From this year on the 120-year-old Rabbinical Seminary of Hungary bears another name as well: Jewish University. But in order to be officially acknowledged as a university, the institution has to undergo the process of accreditation first. Rector Alfréd Schőner in planning to set up six new chairs which would be directed by people with appropriate academic training and degrees. Unfortunately, due to the assimilation process of the past forty years, the number of well trained researchers who would be candidates for such positions is very small – said Professor Schőner in an interview given to one of our colleagues. Therefore, some chairs may have to operate jointly, and lecturers may have to be invited from Israel.
We continue our series on Zionism with a piece by Aliza Shenhar, the ambassador of the State of Israel to Russia. Israel has so far been the political center of the Jewish world. It has by now become clear that the Diaspora will not cease, and therefore Israel has to give up political Zionism for the idea of cultural Zionism, advocated once by Ahad Ha’am. Israel has to preserve its central role in the Jewish world primarily culturally – says the author.

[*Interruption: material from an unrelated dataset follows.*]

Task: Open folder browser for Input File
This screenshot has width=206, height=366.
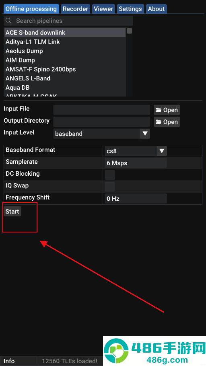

After 1938 the importance of Zionism, which was previously only a relatively marginal movement in Hungary, grew rapidly. This growth was caused by mainly two reasons: the anti-Jewish acts passed in that year, and the fact that Zionism was much stronger among the Jewish population of the territories which were attached to Hungary after 1938. Hungarian authorities, however, opposed the upswing of Zionism, and thus by 1942 all kinds of Zionist organizations and activities were banned and forced to operate underground, except for the officially acknowledged Central Office – we learn from the study of the historian Attila Novák.
Zionism and the existence of the modem State of Israel is a great challenge for the adherents of traditional Judaism and has provoked various reactions from them – we read in the second part of the article of Gábor Balázs. Whether they are radical anti-Zionist, pragmatic or radical religious Zionist, all of these groups claim to be true followers of the Torah.
Our colleague János Gadó shares with us his impressions of the thirtieth centennial Zionist Congress. There is great ambivalence between the active and committed atmosphere of the Congress and the reluctance of the Israeli press. The idealism and enthusiasm of Zionism is still there, but it is strongly influenced by the ongoing controversies which divide the Jewish worid, those living in Israel as well as in the Diaspora – he says.
Our literary section brings a short story by Max Apple called The Eighth Day.